If caffè and gelato are your passion, look no further than il bar Campanella (corso 20 settembre, 9). It’s the most famous bar in Locorotondo, and anything you get there is sure to please.
To satisfy your sweet tooth, stop in at il bar Guida (via Alberobello, 31) where the “paste secche” or cookies are to die for and should be on everyone’s bucket list of things to try!
Finally, you can not leave Locorotondo with out trying a local favorite called “panzerotto”.
I have had these flavorful pockets of dough, filled with meats and cheeses and cooked in outdoor ovens on the deck of a trullo. You can also find a delicious assortment of locally made panzerotti at Caffe’ della Villa (Piazza Vittorio Emanuele, 22) where you can sample for yourselves the sweet taste of Locorotondo, all wrapped up in a piping hot savory pastry.
Grazie Mille Melissa! You’ve made me Hungry for Puglia!

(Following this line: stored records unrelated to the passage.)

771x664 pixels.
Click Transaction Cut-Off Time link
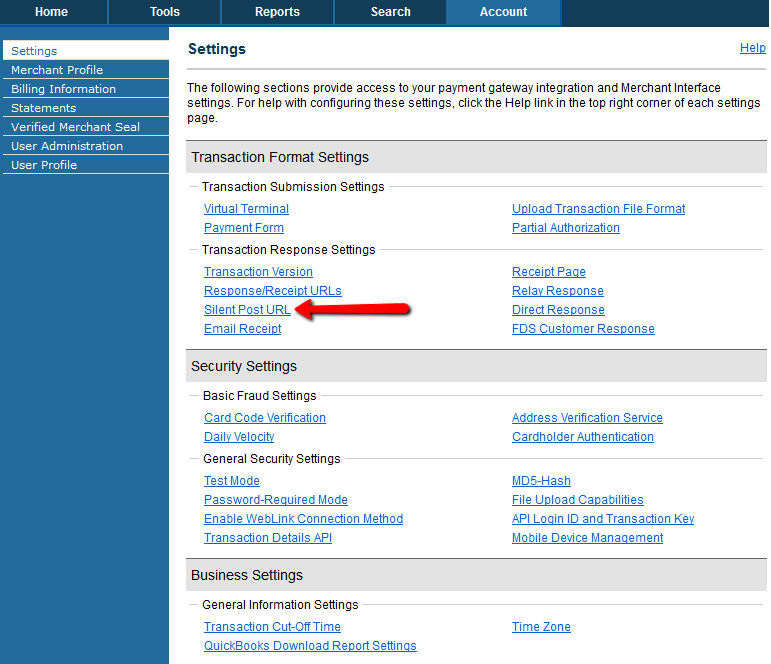272,627
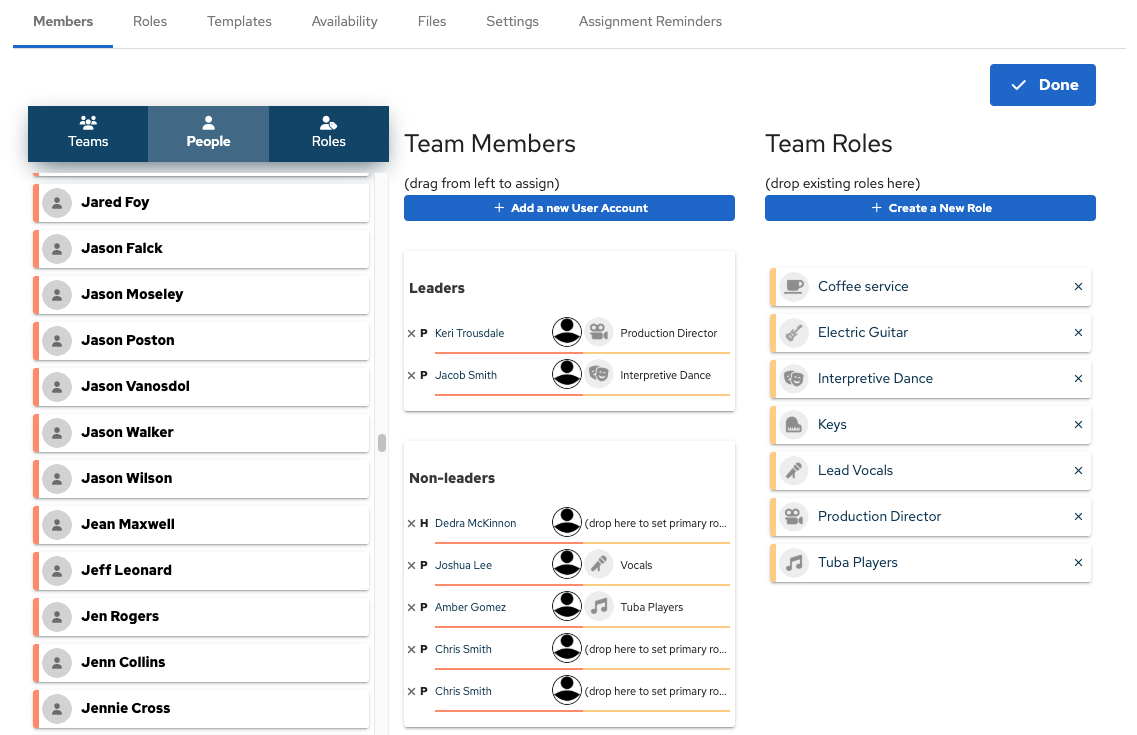
Task: Switch to the Teams list view
Action: pyautogui.click(x=88, y=133)
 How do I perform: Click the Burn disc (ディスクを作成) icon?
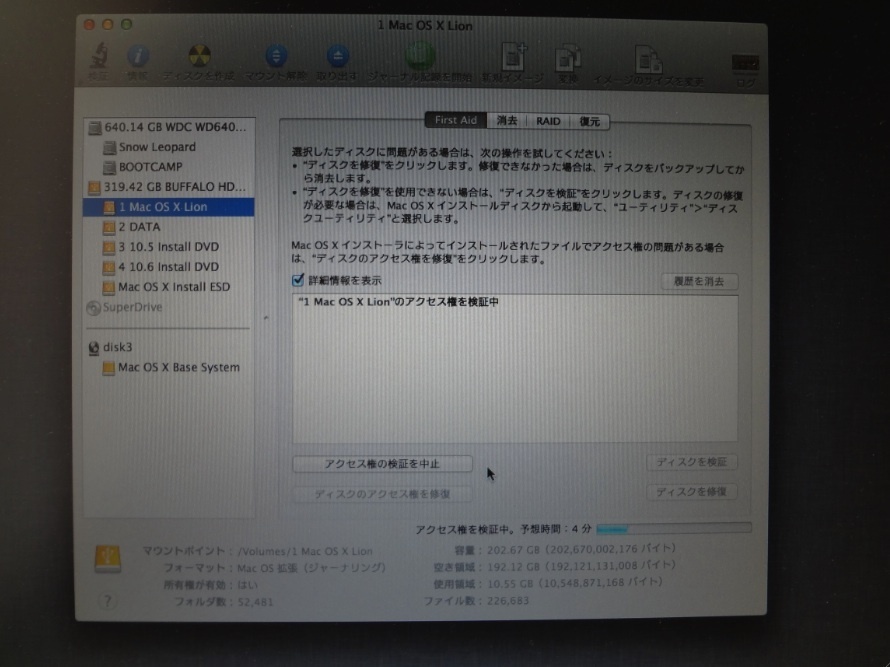200,58
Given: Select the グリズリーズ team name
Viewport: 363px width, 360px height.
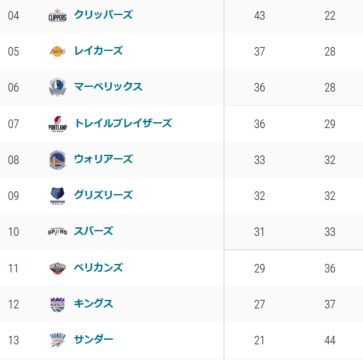Looking at the screenshot, I should [103, 195].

I’ve also fallen in love with Locorotondo, and will add the Taverna del Duca (Via Papatodero 3) to the recommendations–a small, traditional gem, with a menu that changes daily (written on a chalkboard)–serving up delicious simple classics. I had a most memorable lunch there a few years ago, that I still dream about: a simple orecchiette pasta with tomato sauce…made and served with soul.